**** SUPPLIED DATA

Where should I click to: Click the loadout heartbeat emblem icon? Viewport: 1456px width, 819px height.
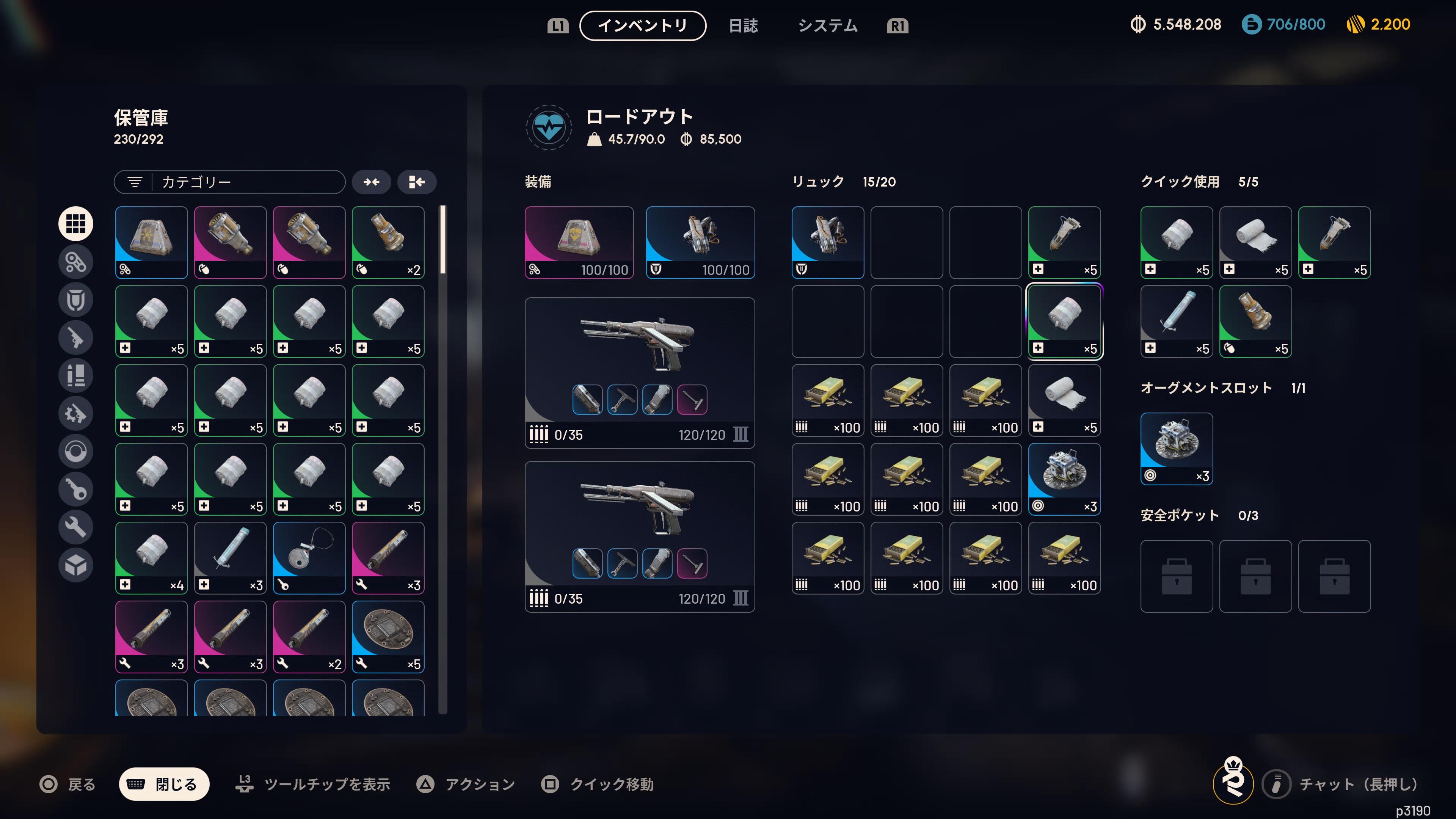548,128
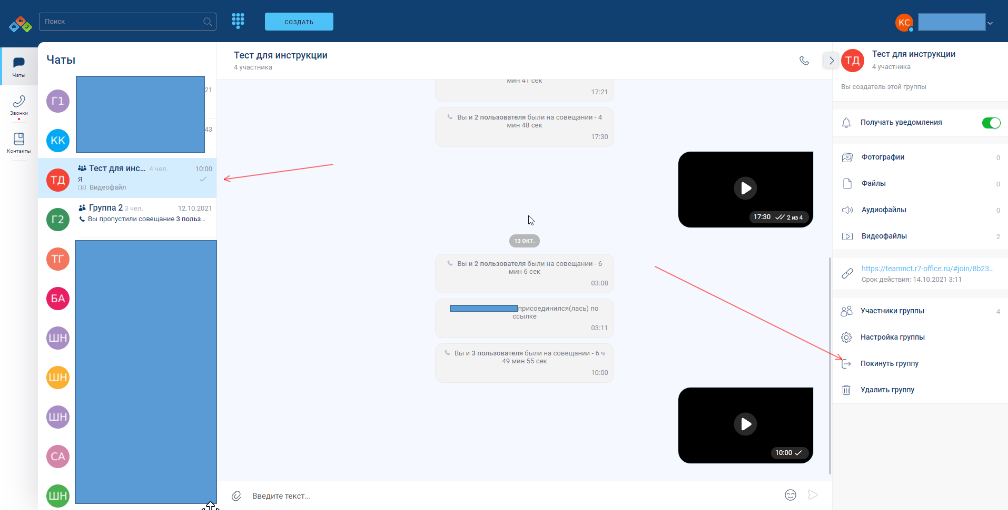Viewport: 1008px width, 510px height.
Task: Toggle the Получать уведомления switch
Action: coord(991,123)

********
**** SUPPLIED DATA

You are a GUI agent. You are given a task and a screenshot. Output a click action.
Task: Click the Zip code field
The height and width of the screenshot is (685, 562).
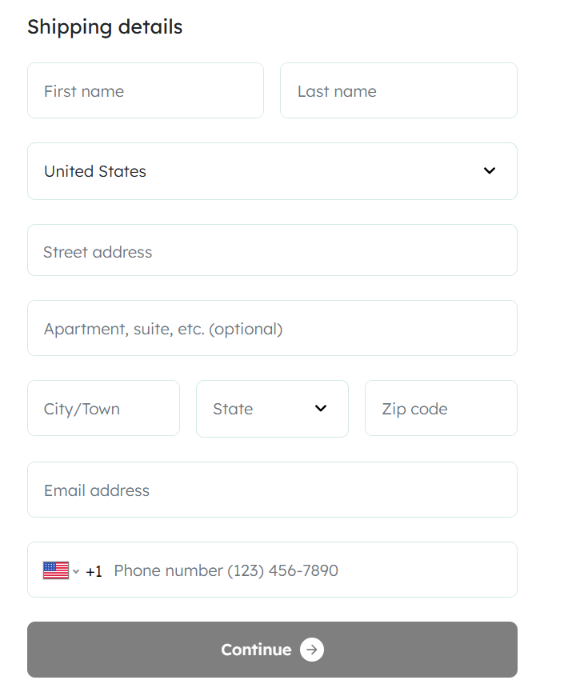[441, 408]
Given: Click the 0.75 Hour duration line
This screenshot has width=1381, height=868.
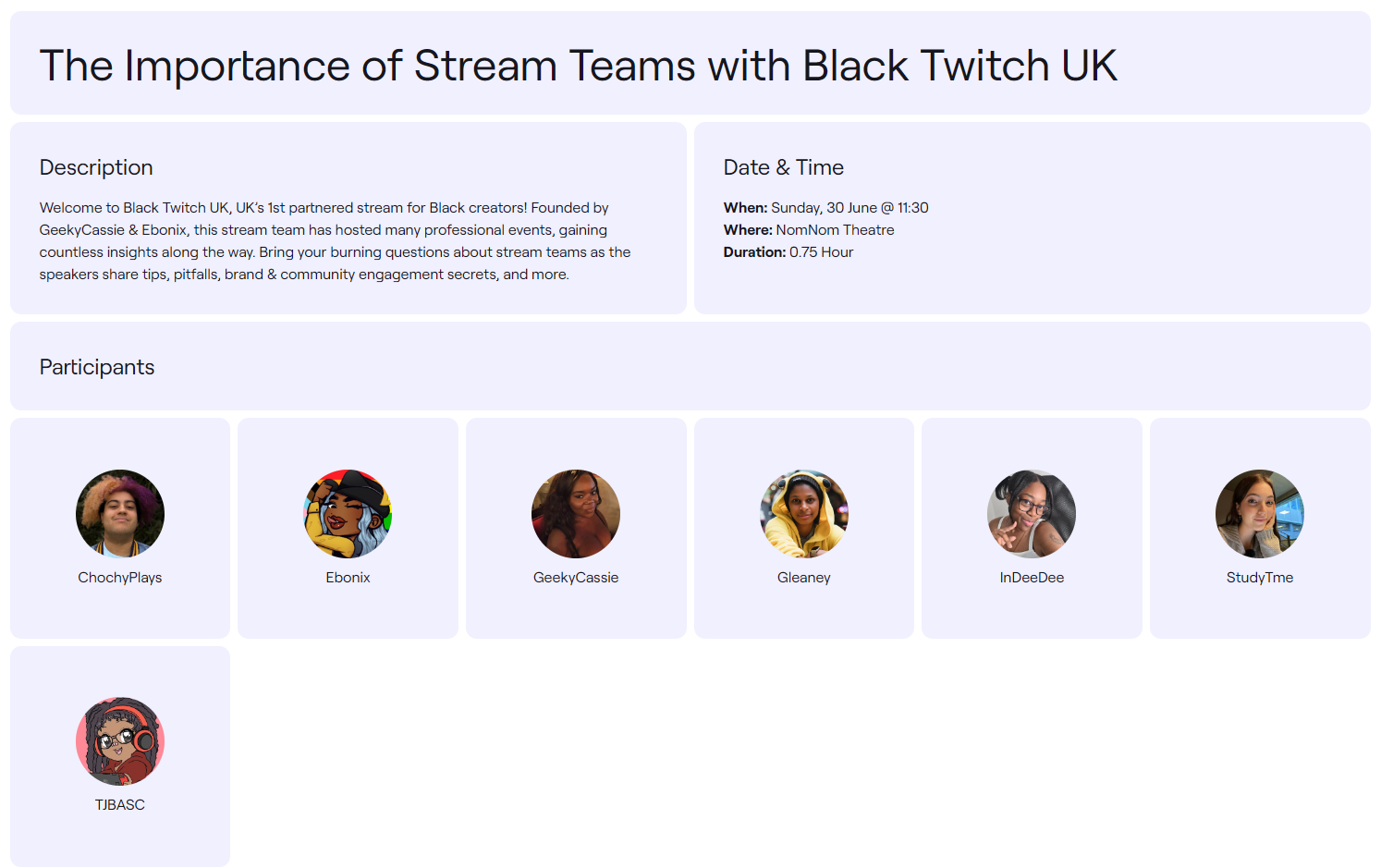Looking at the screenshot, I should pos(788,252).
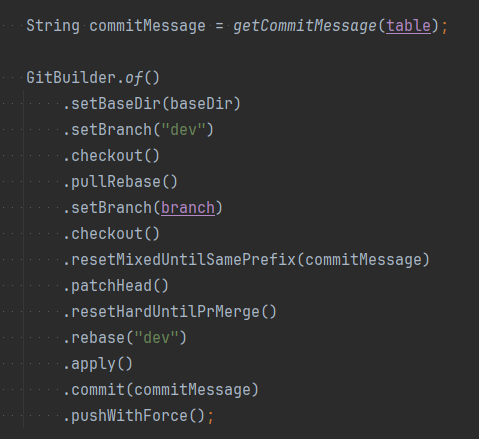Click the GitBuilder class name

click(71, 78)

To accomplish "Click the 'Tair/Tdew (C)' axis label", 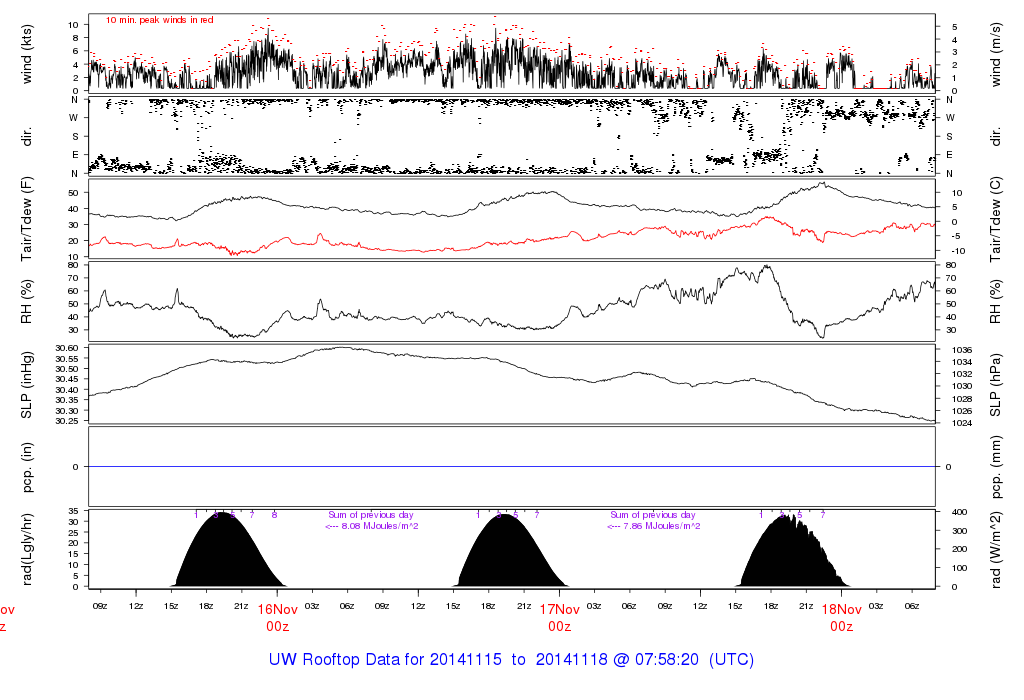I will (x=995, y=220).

********

* [HOW TO COMPLETE THIS TASK]
When copying from the data above, print only the lines from the line containing "You are a GUI" to the line containing "Given: Click the 0.75 Hour duration line", exactly, and leave the pictures out.

* [RESULT]
You are a GUI agent. You are given a task and a screenshot. Output a click action.
Task: Click the Zip code field
The height and width of the screenshot is (685, 562).
[441, 408]
Given: Click the 0.75 Hour duration line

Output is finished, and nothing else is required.